[RECORD EXTRACTS]
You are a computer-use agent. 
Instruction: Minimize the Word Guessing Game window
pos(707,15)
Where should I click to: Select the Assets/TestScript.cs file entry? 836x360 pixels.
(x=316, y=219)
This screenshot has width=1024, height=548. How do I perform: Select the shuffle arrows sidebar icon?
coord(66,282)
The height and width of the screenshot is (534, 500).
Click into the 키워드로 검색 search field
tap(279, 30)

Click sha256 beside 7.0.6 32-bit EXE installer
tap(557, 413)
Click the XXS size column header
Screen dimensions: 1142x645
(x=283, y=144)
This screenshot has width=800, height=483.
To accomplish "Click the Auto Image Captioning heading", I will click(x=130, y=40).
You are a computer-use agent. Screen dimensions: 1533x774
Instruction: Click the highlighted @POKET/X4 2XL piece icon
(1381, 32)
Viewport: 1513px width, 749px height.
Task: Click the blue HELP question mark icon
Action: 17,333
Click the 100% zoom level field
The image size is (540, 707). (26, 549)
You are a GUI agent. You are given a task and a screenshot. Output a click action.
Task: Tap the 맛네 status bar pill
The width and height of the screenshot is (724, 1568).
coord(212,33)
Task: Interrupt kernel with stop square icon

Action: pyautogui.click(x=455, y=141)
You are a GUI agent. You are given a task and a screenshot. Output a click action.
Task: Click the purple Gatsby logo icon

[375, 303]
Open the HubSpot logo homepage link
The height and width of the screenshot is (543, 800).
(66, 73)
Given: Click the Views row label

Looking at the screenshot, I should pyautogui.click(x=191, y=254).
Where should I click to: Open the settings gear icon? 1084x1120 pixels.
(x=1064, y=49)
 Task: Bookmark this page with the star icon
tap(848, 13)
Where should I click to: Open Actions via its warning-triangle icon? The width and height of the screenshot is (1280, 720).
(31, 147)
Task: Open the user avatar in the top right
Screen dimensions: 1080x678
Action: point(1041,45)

[EXERCISE] Show the lines of the entries that include the string "computer", copying each in full.

[REPLY TO THE TASK]
You are a computer-use agent. 
You are a computer-use agent. Screen dimensions: 1533x774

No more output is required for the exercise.